You’ve got one kid in your class who is knocking it out of the park…
- they are on top of their assignments
- they are engaged
- they ask questions and are genuinely interested in learning
You’ve got another who is failing…
- they are always behind the eight ball
- they are disengaged
- they are disinterested
What is the difference? Intelligence? Talent? Ability?
Those factors may be a part of the picture, but its also very possible they are not the root of the problem. I bet the deciding factor is: hustle.
What is hustle? Tim Elmore in a recent post defines it like this:
Energy + Effort + Urgency = Hustle
Angela Duckworth in her book Grit identifies a similar standard for the high achiever: grit. Students with grit put forth more effort and exhibit more drive, even when they experience failure. In fact, they re-frame failure as an opportunity to learn and approach the task with even more energy and effort. They set goals and push themselves to accomplish them, even when it may appear that they have less talent or ability than someone else.
So how do we as educators and parents encourage hustle? Here are a few ideas…
- Focus on the experience of learning more than the experience of success— Help children understand that success is a process not an event.
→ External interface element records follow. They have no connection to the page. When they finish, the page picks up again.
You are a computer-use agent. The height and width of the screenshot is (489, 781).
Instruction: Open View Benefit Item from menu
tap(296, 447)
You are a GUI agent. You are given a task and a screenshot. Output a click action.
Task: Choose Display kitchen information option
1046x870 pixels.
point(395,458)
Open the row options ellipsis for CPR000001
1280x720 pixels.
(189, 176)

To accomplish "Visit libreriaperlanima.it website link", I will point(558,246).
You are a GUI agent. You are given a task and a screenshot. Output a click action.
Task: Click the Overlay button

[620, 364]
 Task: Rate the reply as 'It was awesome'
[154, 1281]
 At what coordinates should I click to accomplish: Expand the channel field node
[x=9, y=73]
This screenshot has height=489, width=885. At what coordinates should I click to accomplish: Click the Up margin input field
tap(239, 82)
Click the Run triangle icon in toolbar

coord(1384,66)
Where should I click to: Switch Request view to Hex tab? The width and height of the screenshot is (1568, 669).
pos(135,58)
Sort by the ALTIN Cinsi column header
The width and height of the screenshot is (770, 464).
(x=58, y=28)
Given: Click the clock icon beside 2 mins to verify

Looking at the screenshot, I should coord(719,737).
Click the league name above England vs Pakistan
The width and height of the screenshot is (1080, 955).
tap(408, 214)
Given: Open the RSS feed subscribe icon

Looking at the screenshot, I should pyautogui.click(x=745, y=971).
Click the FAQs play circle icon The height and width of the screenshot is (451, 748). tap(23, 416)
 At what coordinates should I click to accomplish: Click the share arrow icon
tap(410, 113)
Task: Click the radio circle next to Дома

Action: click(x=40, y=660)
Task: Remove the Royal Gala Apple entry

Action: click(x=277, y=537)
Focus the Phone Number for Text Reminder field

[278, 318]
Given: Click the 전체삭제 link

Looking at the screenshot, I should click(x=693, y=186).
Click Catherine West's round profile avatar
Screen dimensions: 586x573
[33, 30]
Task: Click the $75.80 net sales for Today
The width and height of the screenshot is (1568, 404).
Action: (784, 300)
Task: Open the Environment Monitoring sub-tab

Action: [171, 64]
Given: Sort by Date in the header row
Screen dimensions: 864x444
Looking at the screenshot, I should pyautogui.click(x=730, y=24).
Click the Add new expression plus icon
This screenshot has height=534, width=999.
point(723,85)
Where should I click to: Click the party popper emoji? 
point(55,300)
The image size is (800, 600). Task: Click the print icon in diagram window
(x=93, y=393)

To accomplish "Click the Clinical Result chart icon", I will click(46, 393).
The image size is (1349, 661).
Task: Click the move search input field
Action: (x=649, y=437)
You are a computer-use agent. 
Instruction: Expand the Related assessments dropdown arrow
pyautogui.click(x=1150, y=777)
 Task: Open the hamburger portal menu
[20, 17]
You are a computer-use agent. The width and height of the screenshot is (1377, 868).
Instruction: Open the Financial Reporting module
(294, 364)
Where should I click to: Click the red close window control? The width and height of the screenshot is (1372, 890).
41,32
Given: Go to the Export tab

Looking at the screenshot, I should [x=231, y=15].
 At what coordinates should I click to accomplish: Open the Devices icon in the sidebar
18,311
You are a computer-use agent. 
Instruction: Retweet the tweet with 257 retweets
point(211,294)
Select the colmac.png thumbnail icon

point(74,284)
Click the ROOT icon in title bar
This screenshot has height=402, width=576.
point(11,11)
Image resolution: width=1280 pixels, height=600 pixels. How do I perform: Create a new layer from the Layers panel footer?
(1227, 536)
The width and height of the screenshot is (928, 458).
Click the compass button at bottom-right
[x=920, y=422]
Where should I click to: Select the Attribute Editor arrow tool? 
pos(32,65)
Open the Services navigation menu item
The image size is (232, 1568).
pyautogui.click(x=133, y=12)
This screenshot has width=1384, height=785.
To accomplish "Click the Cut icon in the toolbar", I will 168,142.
- Focus on effort more than talent or ability–Help children understand that energy and effort trumps ability or talent.
- Focus on persistence and endurance–Help children understand that sticking with a task is more important than giving up especially when the outcome is uncertain.
- Focus on serving others more than personal accomplishment–Help children understand how their efforts benefit others (their team, their family, their friends or their community) as well as themselves.
There are lots of ways to teach grit or hustle but one effective and engaging way is to use the examples and lives of well known individuals who have overcome failure, lack of resources and even personal handicaps to succeed. Here are some great books to use:
Salt in His Shoes: Michael Jordan in Pursuit of a Dream by Deloris Jordan
Wyatt the Wonder Dog Learns about Mindset
Wyatt the Wonder Dog didn’t make it on the All Star baseball team and he feels like a loser. All his friends will be playing baseball this summer, while he and his pesky sister, Callie, visit grandparents at the beach. How Wyatt learns to handle disappointment and failure will be an important lesson for the future. Will he give up trying new things? Will he have the confidence to try again? Are there some things that take more practice and persistence to learn than others?